Proposition. If a game is $\eta$-mixable, there exists a prediction algorithm for the learner, such that

$L_t \leq L_t ( i ) + \eta^{-1} \ln n , \quad \text{for all } i \leq n .$

One such algorithm is the aggregating algorithm (AA), first introduced in the paper “Aggregating strategies” by V. Vovk. Let $( \pi_0 ( i ) )_{i \leq n}$ be a probability vector whose entries are all non-zero. At each trial $t \in \mathbb{N}$, the AA outputs a prediction $\gamma_t \in \Gamma$ satisfying

$\exp ( - \eta \lambda ( \omega_t, \gamma_t ) ) \geq \sum_{i \leq n} \pi_{t - 1} ( i ) \exp ( - \eta \lambda( \omega_t, \gamma_t ( i ) ) ) ,$

and after observing $\omega_t$, the AA updates the probability vector as

$\pi_t ( i ) := z_t^{-1} \pi_{t - 1} ( i ) \exp ( - \eta \, \lambda ( \omega_t, \gamma_t ( i ) ) ) , \quad \text{for all } i \leq n ,$

where $z_t$ is a normalizing constant such that $( \pi_t (i) )_{i \leq n}$ is also a probability vector. Because of the $\eta$-mixability assumption, the AA is well-defined.

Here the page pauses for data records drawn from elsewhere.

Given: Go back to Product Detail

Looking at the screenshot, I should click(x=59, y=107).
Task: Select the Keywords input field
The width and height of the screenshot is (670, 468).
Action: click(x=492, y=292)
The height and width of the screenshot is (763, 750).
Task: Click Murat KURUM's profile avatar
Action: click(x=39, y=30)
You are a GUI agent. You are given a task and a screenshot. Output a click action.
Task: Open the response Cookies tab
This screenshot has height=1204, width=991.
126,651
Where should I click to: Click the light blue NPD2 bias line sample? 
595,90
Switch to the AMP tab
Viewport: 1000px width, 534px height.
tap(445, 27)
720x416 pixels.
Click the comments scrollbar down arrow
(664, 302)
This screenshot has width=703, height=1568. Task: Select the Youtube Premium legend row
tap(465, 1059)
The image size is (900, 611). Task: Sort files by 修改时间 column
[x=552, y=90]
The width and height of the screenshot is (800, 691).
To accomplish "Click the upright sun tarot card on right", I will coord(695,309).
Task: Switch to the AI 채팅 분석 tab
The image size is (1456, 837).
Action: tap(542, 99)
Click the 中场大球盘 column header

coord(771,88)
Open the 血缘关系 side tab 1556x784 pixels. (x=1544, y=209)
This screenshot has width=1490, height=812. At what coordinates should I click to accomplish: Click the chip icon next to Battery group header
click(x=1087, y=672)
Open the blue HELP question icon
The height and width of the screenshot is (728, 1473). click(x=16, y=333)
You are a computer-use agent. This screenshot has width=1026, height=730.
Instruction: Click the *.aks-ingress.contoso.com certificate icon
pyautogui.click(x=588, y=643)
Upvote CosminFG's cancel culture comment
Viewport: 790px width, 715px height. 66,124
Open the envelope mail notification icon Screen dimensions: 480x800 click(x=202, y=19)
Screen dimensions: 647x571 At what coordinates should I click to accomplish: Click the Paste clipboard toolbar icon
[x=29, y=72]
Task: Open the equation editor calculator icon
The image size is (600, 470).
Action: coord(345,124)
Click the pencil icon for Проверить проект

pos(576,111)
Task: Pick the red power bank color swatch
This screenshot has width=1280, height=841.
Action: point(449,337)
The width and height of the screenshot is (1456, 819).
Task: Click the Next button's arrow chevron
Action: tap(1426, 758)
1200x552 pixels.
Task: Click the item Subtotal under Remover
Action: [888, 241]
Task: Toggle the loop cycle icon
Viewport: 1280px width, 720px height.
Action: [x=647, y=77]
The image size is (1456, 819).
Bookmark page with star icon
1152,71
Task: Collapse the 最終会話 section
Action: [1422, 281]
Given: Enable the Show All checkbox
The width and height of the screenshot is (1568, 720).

Lemma. For each $t \in \mathbb{N}$, one has

$\exp ( - \eta L_t ) \geq \sum_{i \leq n} \pi_0 ( i ) \, \exp ( - \eta L_t ( i ) ) .$

Proof. We prove by induction. Obviously, the inequality holds for $t = 0$ (for which we set $L_t = L_t (i) = 0$ for all $i \leq n$). Assume the inequality to be proved holds for $t = T$. We write

$\exp ( - \eta L_{T + 1} ) = \exp ( - \eta L_T ) \exp ( - \eta \lambda ( \omega_{T + 1}, \gamma_{T + 1}(i) ) )$

By the definition of the AA, the RHS is bounded below by

$\exp ( - \eta L_T ) \frac{ \sum_{i \leq n} \exp ( - \eta \lambda ( \omega_{T+1}, \lambda_{T+1} ( i ) ) ) \, \pi_0 ( i ) \, \exp ( - \eta L_T ( i ) ) }{ \sum_{i \leq n} \pi_0 ( i ) \, \exp ( - \eta L_T ( i ) ) } .$

By assumption, the RHS can be further bounded below by

$\sum_{i \leq n} \exp ( - \eta \lambda ( \omega_{T+1}, \lambda_{T+1} ( i ) ) ) \, \pi_0 ( i ) \, \exp ( - \eta L_{T} ( i ) ) = \sum_{i \leq n} \pi_0 ( i ) \exp ( \eta L_{T+1} ( i ) ) .$

This proves the lemma. Q.E.D.

By the lemma, we have

$\exp ( - \eta L_t ) \geq \pi_0 ( i ) \, \exp ( - \eta L_t ( i ) ) , \quad \text{for all } i \leq n .$

Hence we obtain

$L_t \leq L_t ( i ) + \frac{1}{ \eta } \log \left( \frac{1}{ \pi_0 ( i ) } \right) , \quad \text{for all} i \leq n.$

Choosing $\pi_0 ( i ) = 1 / n$ for all $i$ (the uniform distribution) proves the proposition.